Comparing Contemporary Surgery to External-Beam Radiotherapy for Clinically Localized Prostate Cancer

  1. Steven A. Leibel
  1. Memorial Sloan-Kettering Cancer Center, New York, NY

In this issue of the Journal of Clinical Oncology, Kupelian et al1 retrospectively compared the outcomes of patients with localized prostate cancer treated with external-beam radiotherapy or with radical prostatectomy. The authors demonstrate that when stratified by prognostic risk groups, there are no obvious differences between these two treatment approaches. The data support the results of previous studies from the same institution and other reports comparing radiotherapy to prostatectomy.2,3

Kupelian et al1 were able to demonstrate the efficacy of these two treatments only when the analysis was restricted to the radiotherapy patients who received dose levels greater than 72 Gy. In fact, for each risk group analyzed as favorable, intermediate, and unfavorable, the outcome after radical prostatectomy was consistently superior to that of patients treated with lower-dose radiotherapy. These findings are not at all surprising. There is ample evidence in the literature to demonstrate that higher radiation dose levels are associated with improved biochemical and local control outcomes for patients with clinically localized prostate cancer.4-7 In a randomized trial, the outcome of patients with intermediate-risk prognostic features treated to 78 Gy was found to be superior to that of patients treated to dose levels of 70 Gy.4 We have also observed significant improvements of the prostate-specific antigen (PSA) relapse-free survival rates for all prognostic risk groups among those who received 81 Gy compared with those who received 75.6 Gy and lower doses.6 Taken together, these data clearly indicate that higher radiation dose levels are essential for maximal tumor control and that lower doses do not represent standard of care. Therefore, patients treated to conventional dose levels of 64.8 to 70.2 Gy should not be considered an appropriate cohort to be used as a meaningful comparison with other treatment modalities, such as radical prostatectomy.

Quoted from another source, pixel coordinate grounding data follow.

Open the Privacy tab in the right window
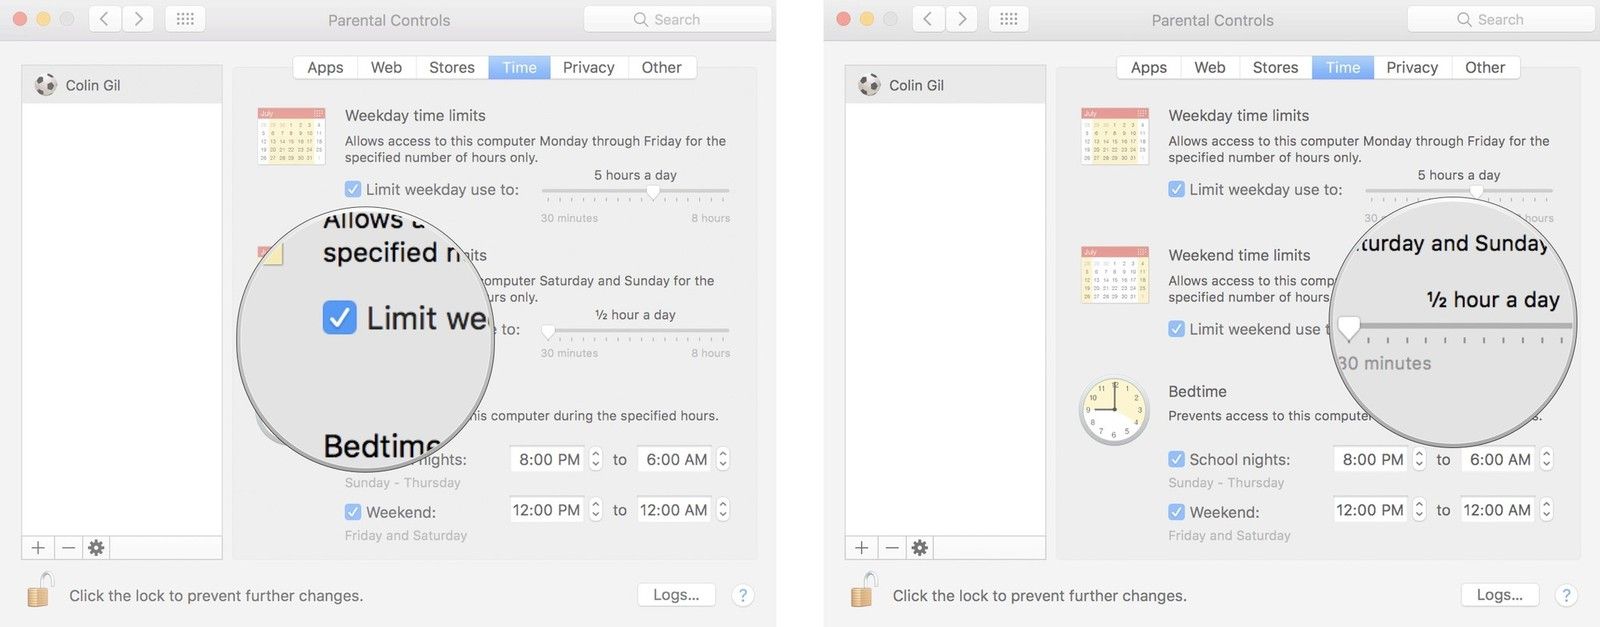Viewport: 1600px width, 627px height. [1411, 67]
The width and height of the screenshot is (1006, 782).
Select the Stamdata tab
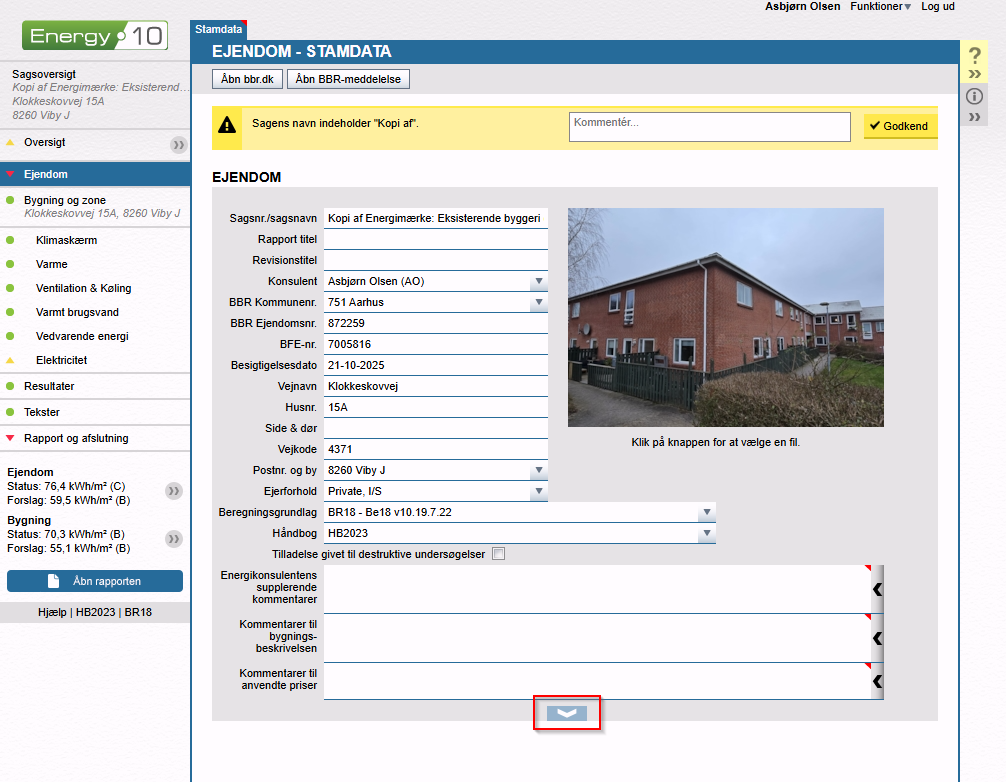(218, 30)
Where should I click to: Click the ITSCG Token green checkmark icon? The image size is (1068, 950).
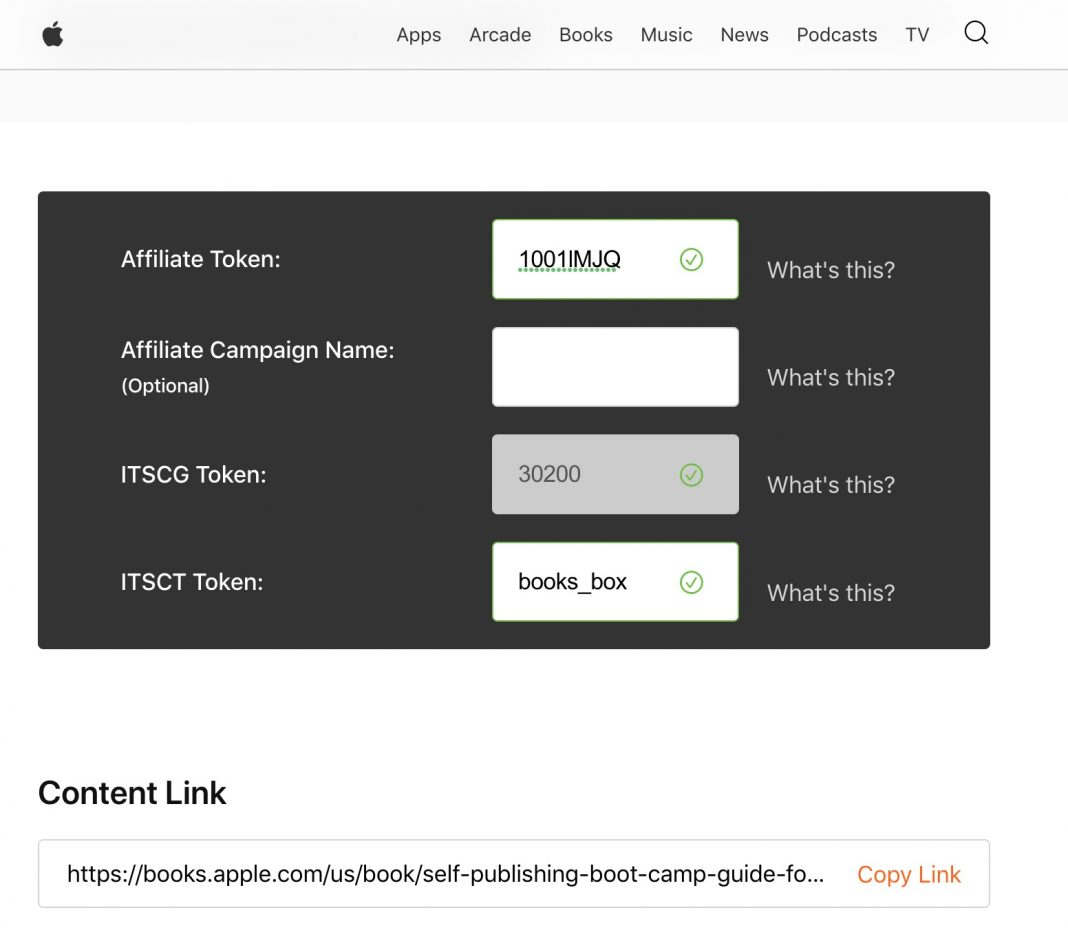691,475
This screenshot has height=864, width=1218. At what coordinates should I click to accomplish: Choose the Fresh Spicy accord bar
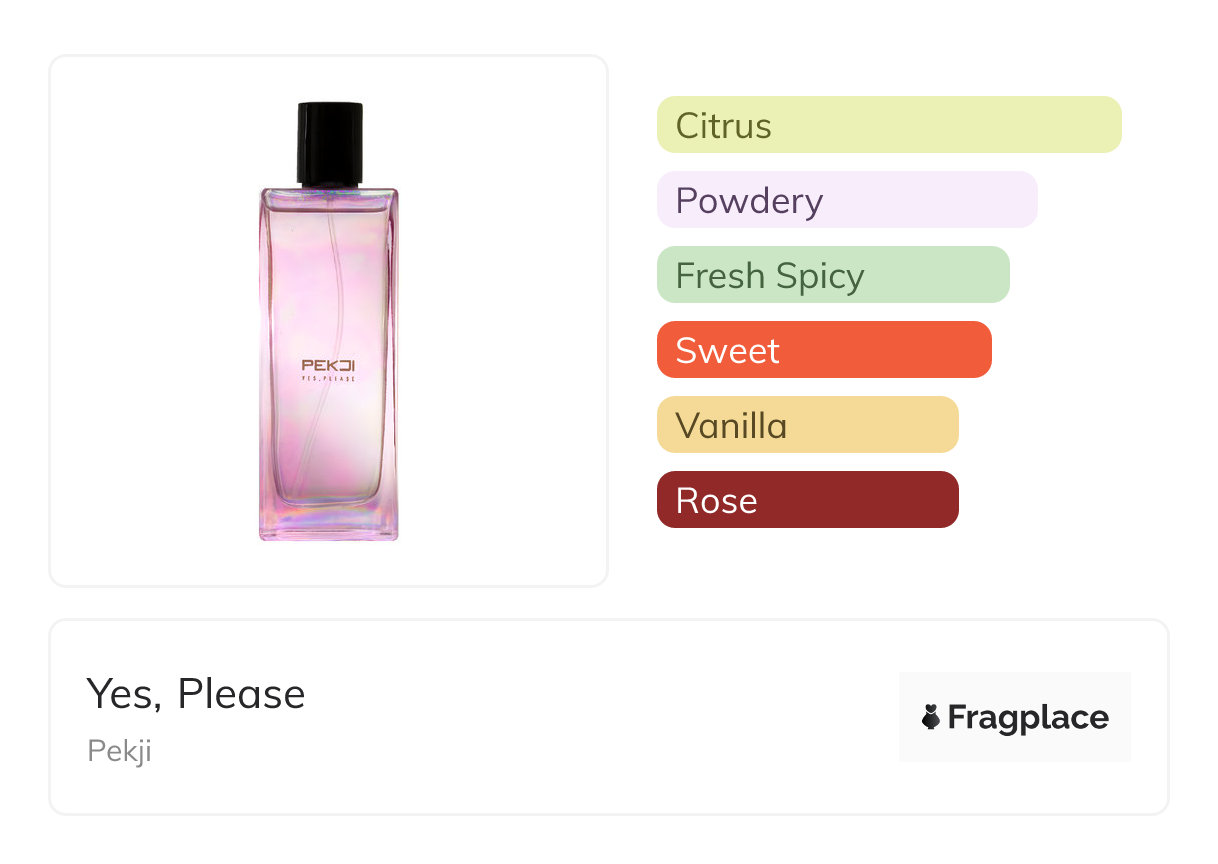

Nevertheless, there are recognized limitations to the comparison made by Kupelian et al.1 Aside from its retrospective nature, the follow-up times for the patients treated with higher versus lower radiation dose levels were different (62 v 42 months), which could explain the superior PSA outcomes among those who received more than 72 Gy. Indeed, the authors recognize that longer follow-up of these two treatment groups will be needed to confirm that these differences will be maintained. Others have raised issues regarding the potential bias of comparing patients treated sequentially at one institution during different eras, where more favorable outcomes have been associated with patients treated more recently.8 Treatment morbidity issues and quality-of-life factors, issues not addressed in this report, also play a critical role for the patient with localized prostate cancer who must make the difficult choice of choosing among various treatment options.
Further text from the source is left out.